* [TASK DETAILS]: Which lines run from the one containing "Screen dimensions: 644x320" through the last line of the records? Copy them exactly, leaving pictures out.

* [SUPPLIED INFORMATION]:
-------------------------

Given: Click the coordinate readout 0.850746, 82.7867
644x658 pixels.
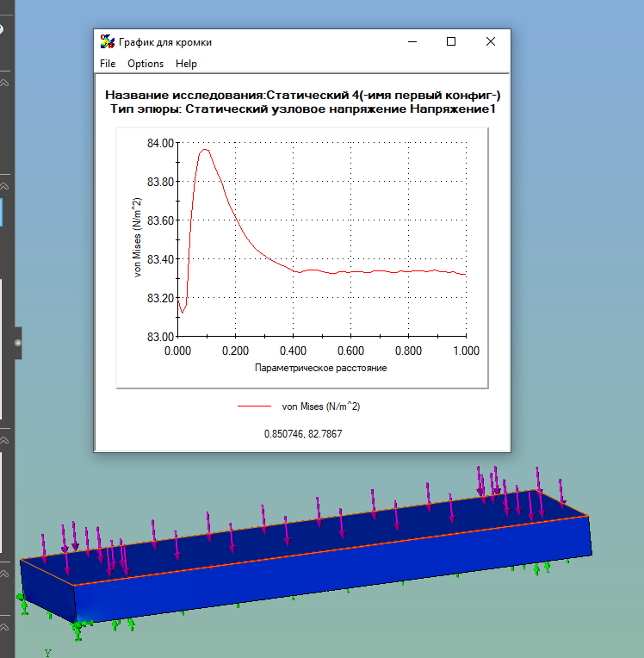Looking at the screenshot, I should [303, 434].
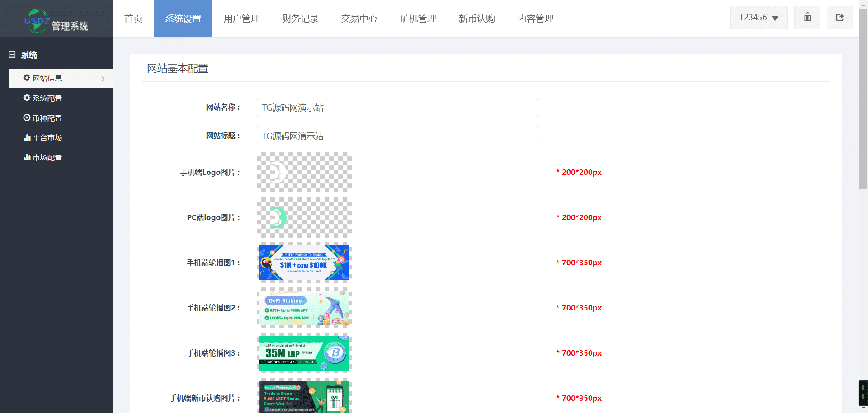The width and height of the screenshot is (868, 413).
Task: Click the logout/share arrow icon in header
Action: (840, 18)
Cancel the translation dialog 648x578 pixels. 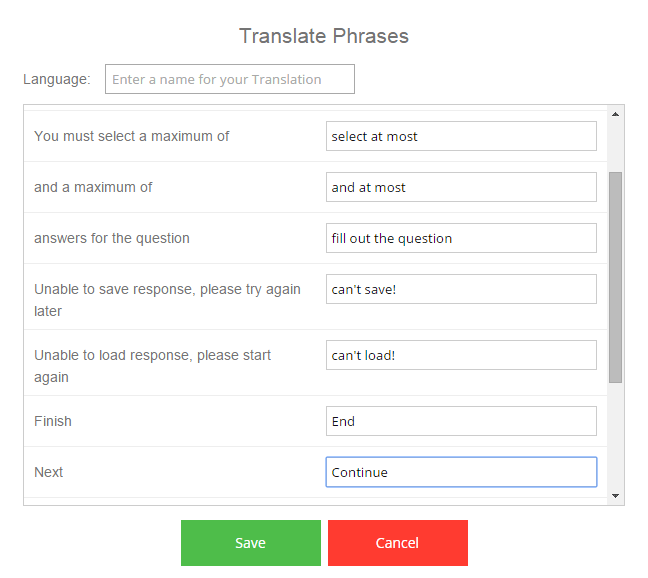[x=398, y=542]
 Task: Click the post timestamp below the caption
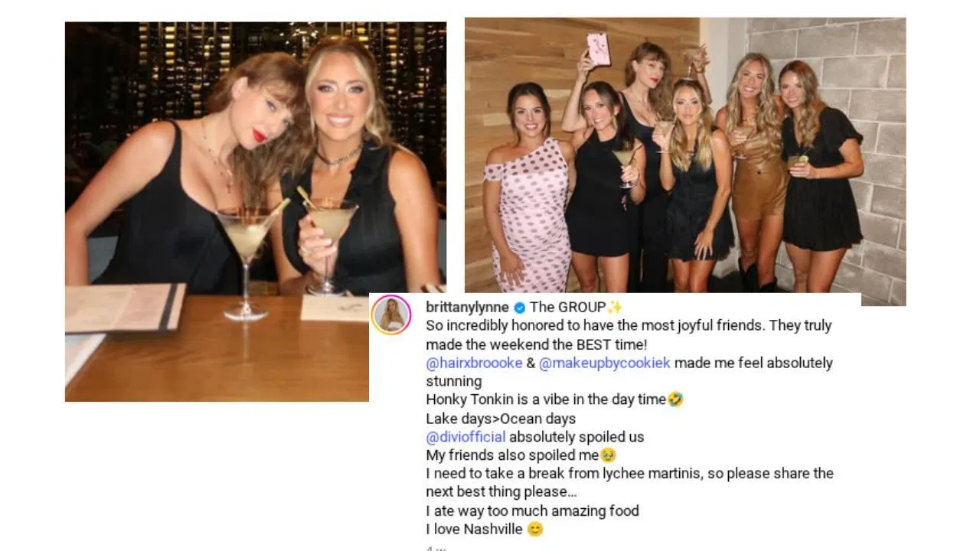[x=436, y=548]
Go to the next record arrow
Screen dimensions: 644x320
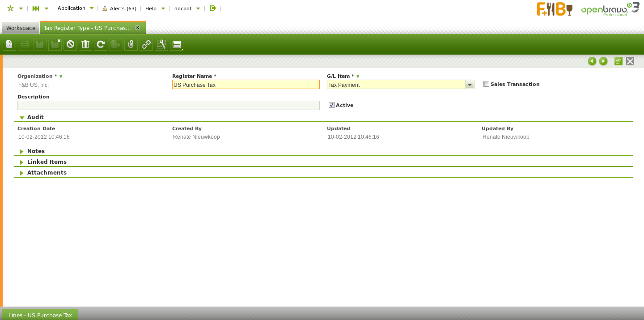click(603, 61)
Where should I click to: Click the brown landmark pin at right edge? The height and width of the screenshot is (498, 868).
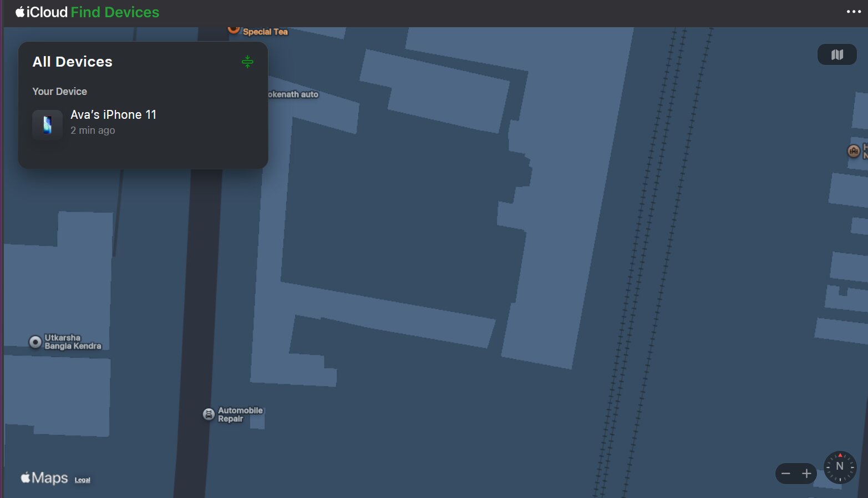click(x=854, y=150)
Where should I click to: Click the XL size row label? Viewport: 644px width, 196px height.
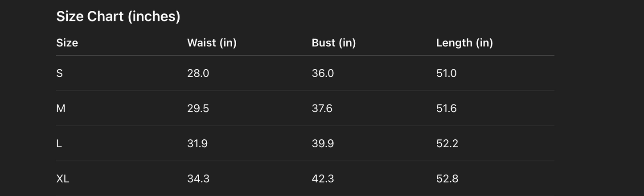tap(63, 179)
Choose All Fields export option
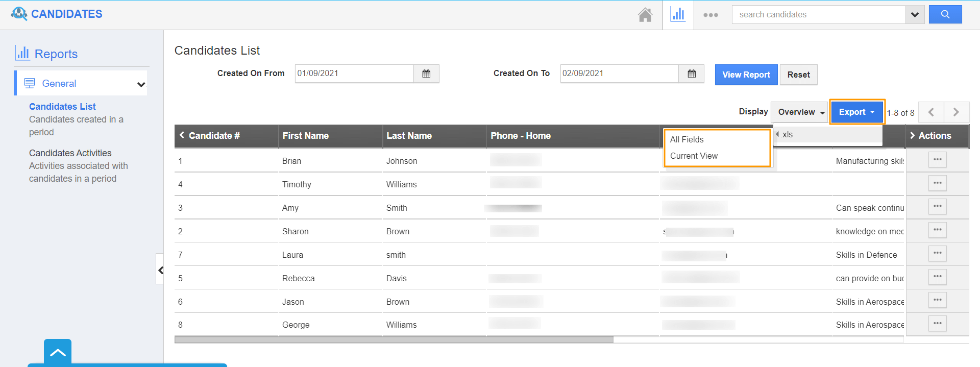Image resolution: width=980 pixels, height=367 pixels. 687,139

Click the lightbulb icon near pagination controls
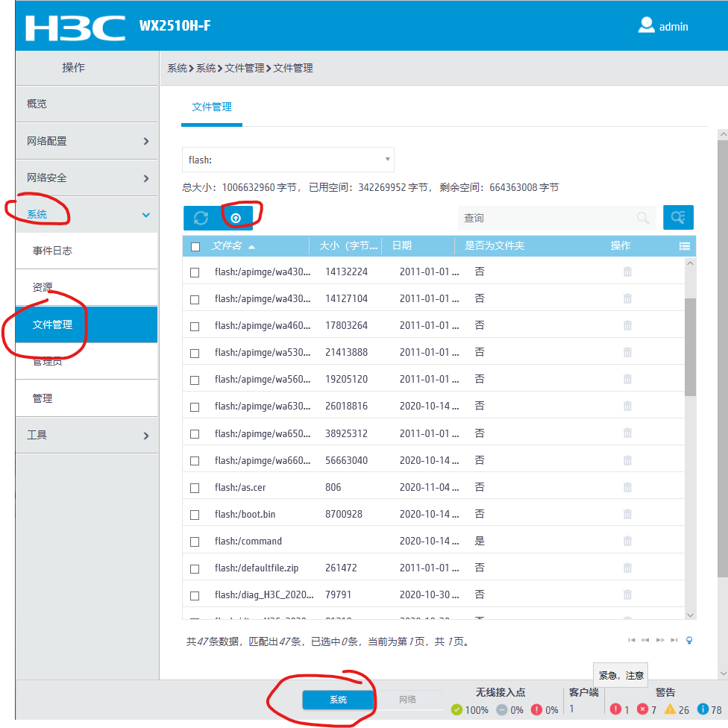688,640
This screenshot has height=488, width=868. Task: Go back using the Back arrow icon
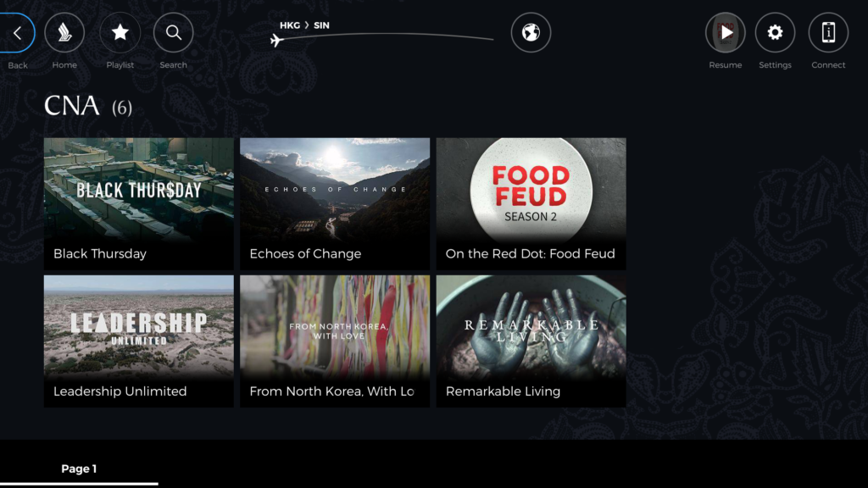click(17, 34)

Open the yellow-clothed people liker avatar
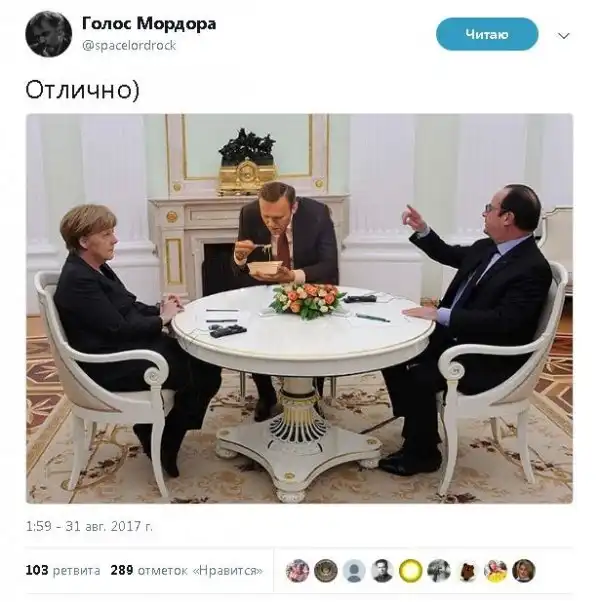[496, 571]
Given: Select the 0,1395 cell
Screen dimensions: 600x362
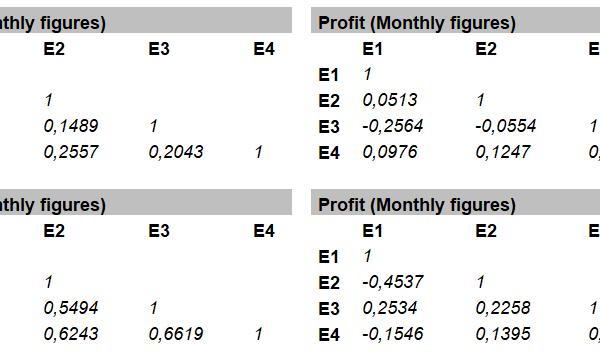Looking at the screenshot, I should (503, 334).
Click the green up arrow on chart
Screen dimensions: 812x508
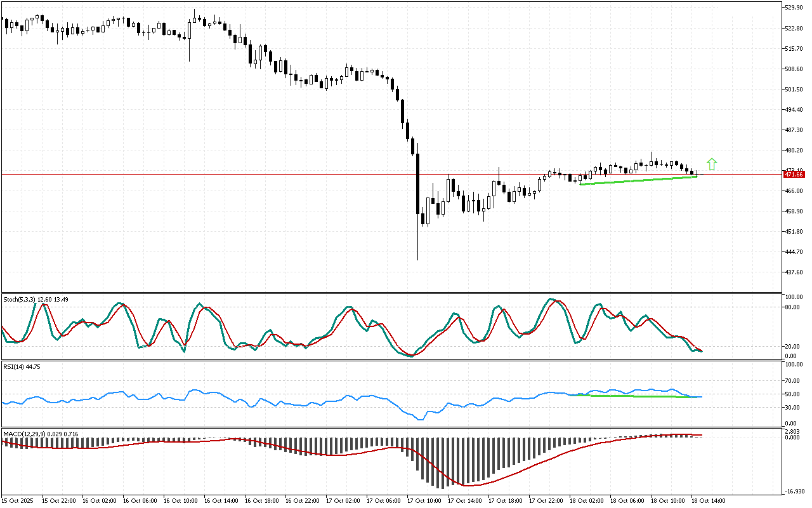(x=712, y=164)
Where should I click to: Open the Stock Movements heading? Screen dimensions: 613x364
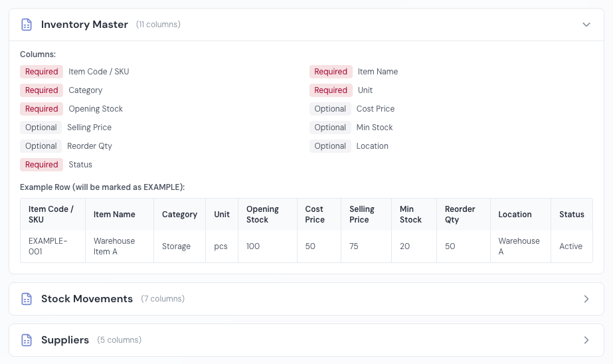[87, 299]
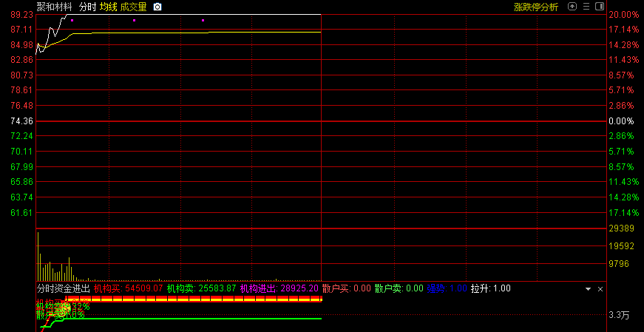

-------------------------

* [WRITTEN RESPONSE]:
Screen dimensions: 644x320
click(603, 61)
Where should I click to: Click the brown landmark pin at right edge? The height and width of the screenshot is (498, 868).
click(x=854, y=150)
Where should I click to: Click the XL size row label? Viewport: 644px width, 196px height.
tap(63, 179)
Choose All Fields export option
Image resolution: width=980 pixels, height=367 pixels. 687,139

Click the lightbulb icon near pagination controls
688,640
This screenshot has height=488, width=868. Task: Go back using the Back arrow icon
click(17, 34)

Open the yellow-clothed people liker avatar
[496, 571]
Given: Select the 0,1395 cell
Screen dimensions: 600x362
Looking at the screenshot, I should (503, 334).
Click the green up arrow on chart
Screen dimensions: 812x508
(x=712, y=164)
Where should I click to: Open the Stock Movements heading? Screen dimensions: 613x364
[87, 299]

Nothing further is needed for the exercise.